'''

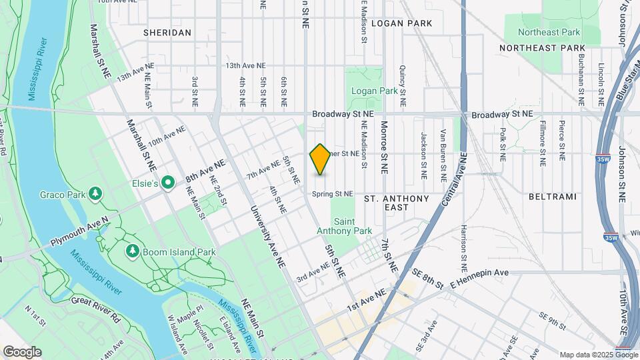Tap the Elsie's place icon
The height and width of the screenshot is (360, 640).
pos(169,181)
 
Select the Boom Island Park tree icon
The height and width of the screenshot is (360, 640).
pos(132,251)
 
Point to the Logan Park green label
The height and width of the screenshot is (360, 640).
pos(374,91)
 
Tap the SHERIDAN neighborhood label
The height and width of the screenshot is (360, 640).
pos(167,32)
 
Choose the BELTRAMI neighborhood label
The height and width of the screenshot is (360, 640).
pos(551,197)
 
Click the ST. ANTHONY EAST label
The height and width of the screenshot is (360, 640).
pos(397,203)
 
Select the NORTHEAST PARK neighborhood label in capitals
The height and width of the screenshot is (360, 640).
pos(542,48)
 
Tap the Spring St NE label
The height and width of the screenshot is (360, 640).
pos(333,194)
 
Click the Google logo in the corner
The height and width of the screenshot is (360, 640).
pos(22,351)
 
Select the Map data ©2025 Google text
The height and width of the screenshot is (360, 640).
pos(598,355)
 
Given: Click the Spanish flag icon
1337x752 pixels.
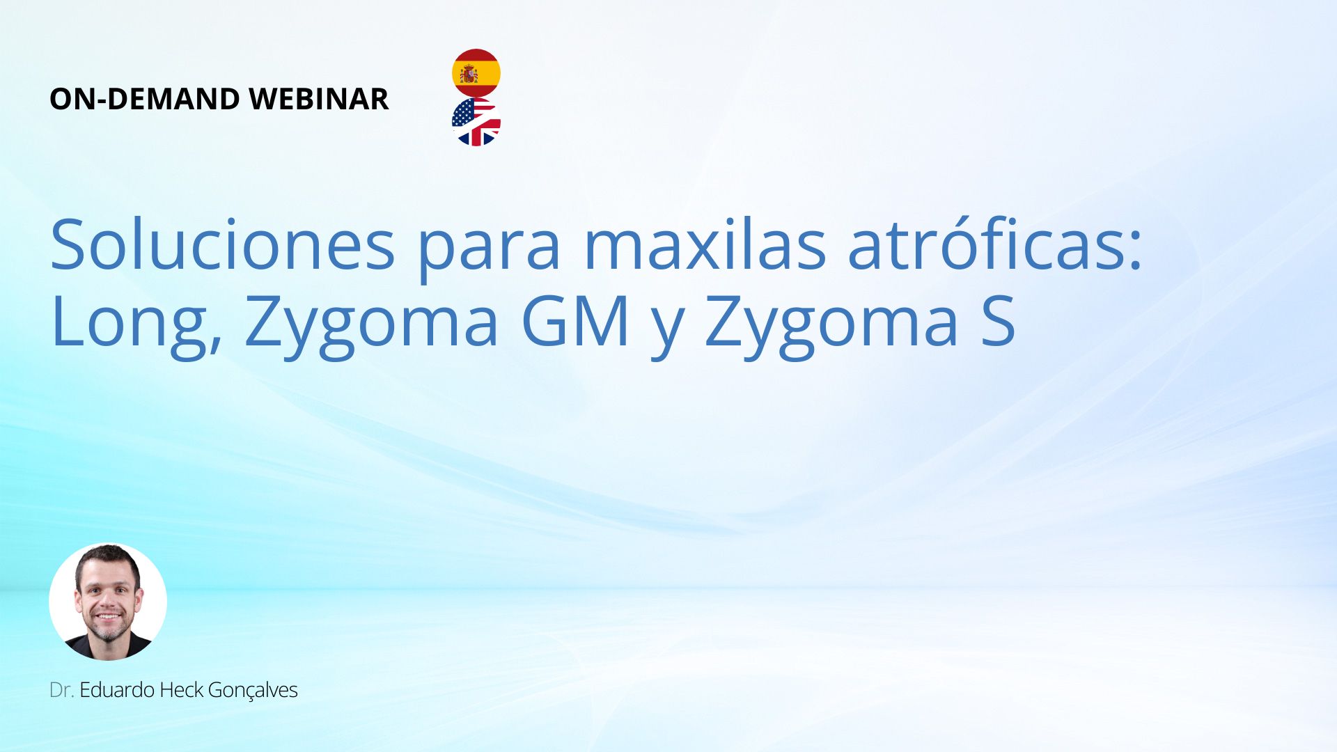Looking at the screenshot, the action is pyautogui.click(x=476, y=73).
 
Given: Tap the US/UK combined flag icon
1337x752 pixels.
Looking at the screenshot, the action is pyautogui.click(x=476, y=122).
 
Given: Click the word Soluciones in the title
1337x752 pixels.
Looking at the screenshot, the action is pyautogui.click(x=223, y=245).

'''

Problem to work on:
Gather every line in the listing above that contains the string "Select". Letter case counts.

Output for this task:
Select the Boom Island Park tree icon
Select the NORTHEAST PARK neighborhood label in capitals
Select the Map data ©2025 Google text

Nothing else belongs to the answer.